Oof. This one nearly broke me. But on the fifth attempt, I got it.
First, let's talk about strategy at a broad level, by taking a much smaller example and dropping the third dimension. Instead, let's have two scanners with three beacons each on a 2D plane. Assume the scanners overlap completely and we just need to figure out the rotation and offset. Let's call the scanners Left and Right, and start with them already rotated correctly. Left sees the numbered beacons, and Right sees the alphabetical beacons.
0 .......
1 .1.....
2 .2.3...
3 .......
4 ...A...
5 ...B.C.
6 .......
0123456
As a human, I look at this and immediate recognize that it's the same pattern, just offset. But how do I figure that out programmatically? Think about the delta between the beacons in the Left scanner and the Right scanner. Take the delta between 1 and A: (1,1) - (3,4), or (-2,-3), for example.
If the pattern is the same, and they're oriented the same, then the beacons that overlap should all be the same delta from each other. That's something we can test. First we calculate the delta between all the points:
| Pts | Coordinates | Delta |
|---|---|---|
| 1 - A | (1,1) - (3,4) | (-2, -3) |
| 1 - B | (1,1) - (3,5) | (-2, -4) |
| 1 - C | (1,1) - (5,5) | (-4, -4) |
| 2 - A | (1,2) - (3,4) | (-2, -2) |
| 2 - B | (1,2) - (3,5) | (-2, -3) |
| 2 - C | (1,2) - (5,5) | (-4, -3) |
| 3 - A | (3,2) - (3,4) | ( 0, -2) |
| 3 - B | (3,2) - (3,5) | ( 0, -3) |
| 3 - C | (3,2) - (5,5) | (-2, -3) |
Now lets look at how frequently each delta appears:
| Delta | Frequency |
|---|---|
| (-2, -3) | 3 |
| (-2, -4) | 1 |
| (-4, -4) | 1 |
| (-2, -2) | 1 |
| (-4, -3) | 1 |
| ( 0, -2) | 1 |
| ( 0, -3) | 1 |
So we have a delta that appears 3 times and we know we have 3 beacons that should match. It's very likely we found the correct offset. We can translate the Right scanner's beacons by that delta and see where we come out:
| Right Beacon | With offset | Translated | Matches Left Beacon |
|---|---|---|---|
| A | (3, 4) + (-2, -3) | (1, 1) | Yes, 1. |
| B | (3, 5) + (-2, -3) | (1, 2) | Yes, 2. |
| C | (5, 5) + (-2, -3) | (3, 2) | Yes, 3. |
So with an offset of (-2, -3), all of the beacons align to another beacon. We got it. You can apply this idea to 3D space as well, just add another dimension to your calculations.
So that solves the offset problem. What about orientation? The instructions specifically mention 24 possible orientations, but I, for one, don't work with coordinates much and didn't know off the top of my head how to arrive at those orientations, or how to translate beacons to match those orientations.
So here's how I thought about it, back in 3D space: Imagine a six-sided die sitting on a table in front of you. The 1 is facing up (away from the table, looking at the sky, so to speak). In this position, depending on rotation, either 2, 3, 4, or 5 is facing you. So for the orientation of 1 facing up, there are 4 rotations. If 2 is facing up, then either 1, 3, 4, or 6 is facing you--again 4 rotations. So extrapolating, there are 6 sides that can face up, and each of those positions can be rotated 4 ways--thus 24 possible orientations.
Ok, but how do we figure out a formula for orienting points for those 24 possible orientations? Well, I did it in two steps.

> **EXTRACTED MATERIAL**:
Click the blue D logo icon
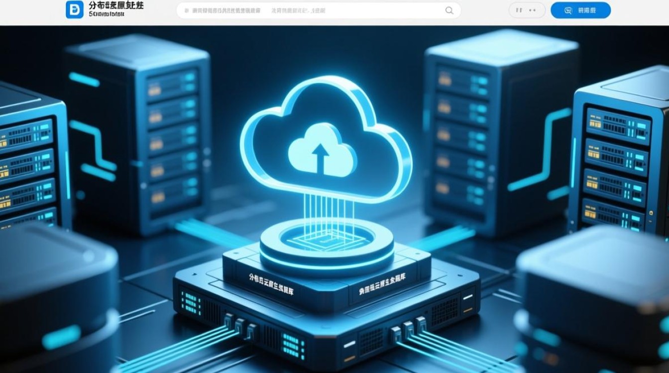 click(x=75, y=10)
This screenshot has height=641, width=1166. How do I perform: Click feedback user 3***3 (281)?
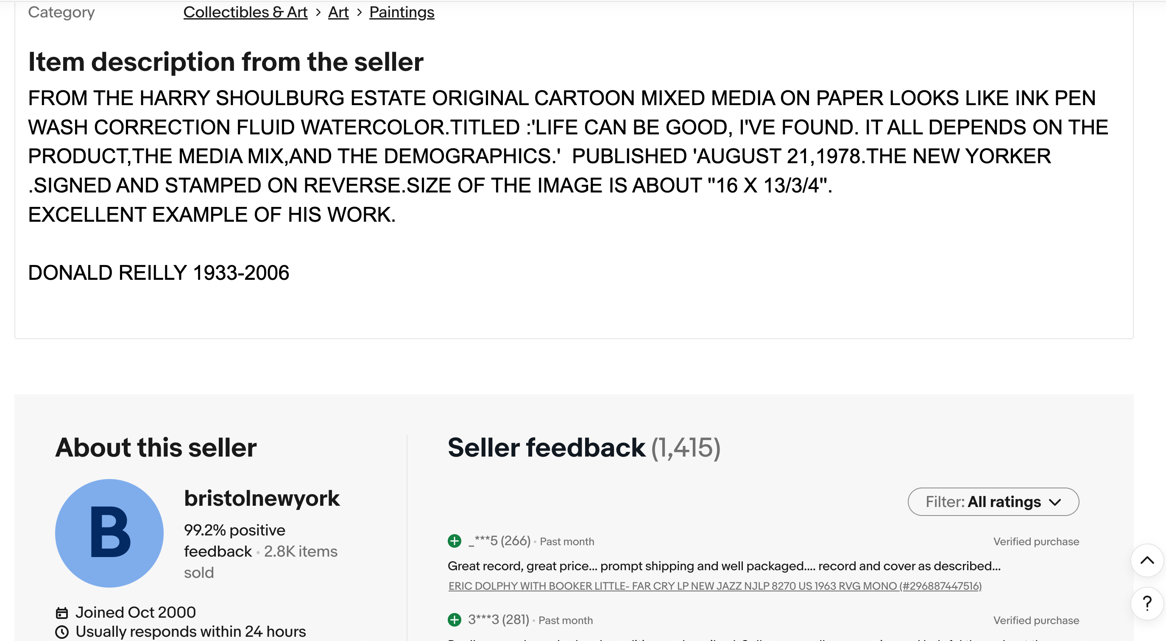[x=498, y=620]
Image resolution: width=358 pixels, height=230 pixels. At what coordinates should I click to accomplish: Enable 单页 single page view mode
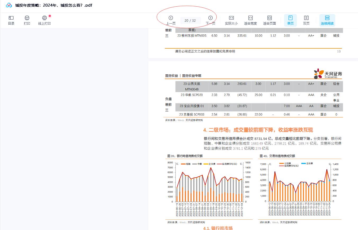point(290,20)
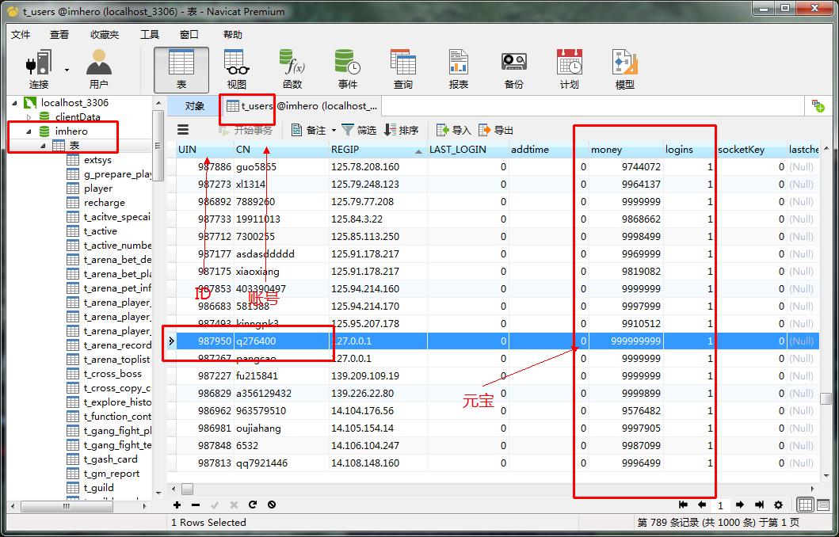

> **WRITTEN TASK 1**: Reproduce, word for word, the stretch of the scanner-alignment walkthrough from "So that solves" through "24 possible orientations.".
> **WRITTEN TASK 2**: Carry on the scanner-alignment walkthrough from the point where it stops.
The entries come from a separate source unrelated to the scanner-alignment walkthrough.

> **EXERCISE ANSWER 1**:
So that solves the offset problem. What about orientation? The instructions specifically mention 24 possible orientations, but I, for one, don't work with coordinates much and didn't know off the top of my head how to arrive at those orientations, or how to translate beacons to match those orientations.
So here's how I thought about it, back in 3D space: Imagine a six-sided die sitting on a table in front of you. The 1 is facing up (away from the table, looking at the sky, so to speak). In this position, depending on rotation, either 2, 3, 4, or 5 is facing you. So for the orientation of 1 facing up, there are 4 rotations. If 2 is facing up, then either 1, 3, 4, or 6 is facing you--again 4 rotations. So extrapolating, there are 6 sides that can face up, and each of those positions can be rotated 4 ways--thus 24 possible orientations.

> **EXERCISE ANSWER 2**:
First, I need to know how to translate the positions such a different side that is facing "up". Up is totally arbitrary here, but having a fixed direction in mind helps to reason about it. I did this by (very crudely) folding a piece of paper into a cube. I set the cube before me and wrote +Z on the side facing up, +X on the side to my left, and +Y on the side facing away from me (these axes were also arbitrary). Then on the opposite side for each letter, I wrote the negative of that letter. So the opposite side of +X was -X, +Y to -Y, etc. I labeled the side facing up (+Z) "0", and wrote it down. I'm using the side to my left as "X", facing away from me as "Y", and up as "Z".
Position 0 = +X, +Y, +Z
I then turned the cube so the +X side was facing up. I arbitrarily labeled this side "1". Now -Z was on the left side, +Y faced away, and +X was up.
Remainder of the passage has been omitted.